### Your instructions
When you repeat the entries below, please keep them exact and leave out the pictures.

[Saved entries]
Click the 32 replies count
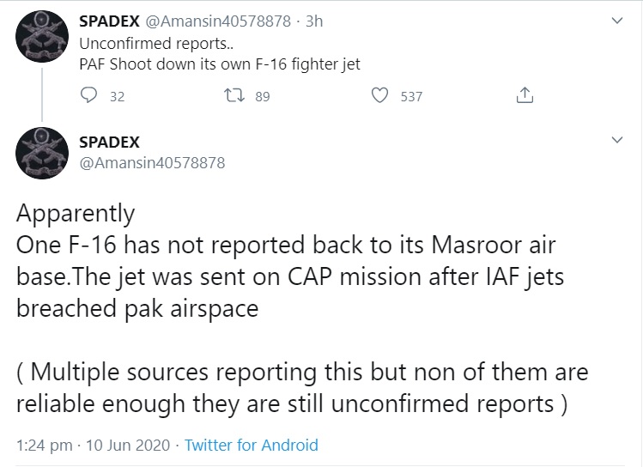643x467 pixels. click(x=118, y=96)
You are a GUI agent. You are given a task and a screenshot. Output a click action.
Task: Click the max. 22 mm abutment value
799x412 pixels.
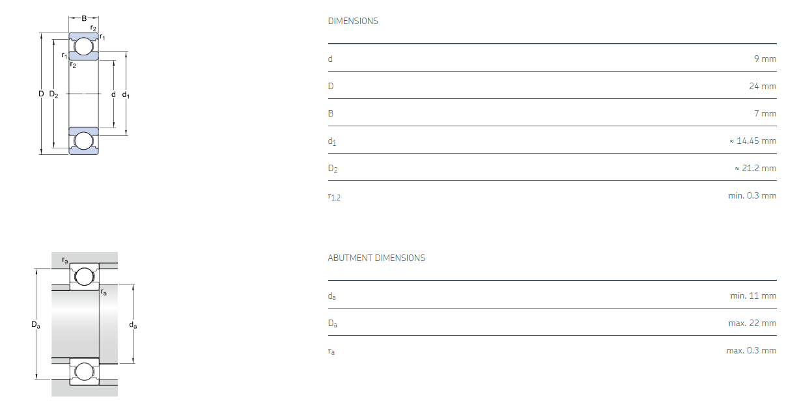pos(752,323)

### Result of this task
Click the 32 replies count
643x467 pixels. click(x=118, y=96)
You are a GUI agent. You are given a task and a screenshot. Output a click action.
Task: Click the max. 22 mm abutment value
799x412 pixels.
pos(752,323)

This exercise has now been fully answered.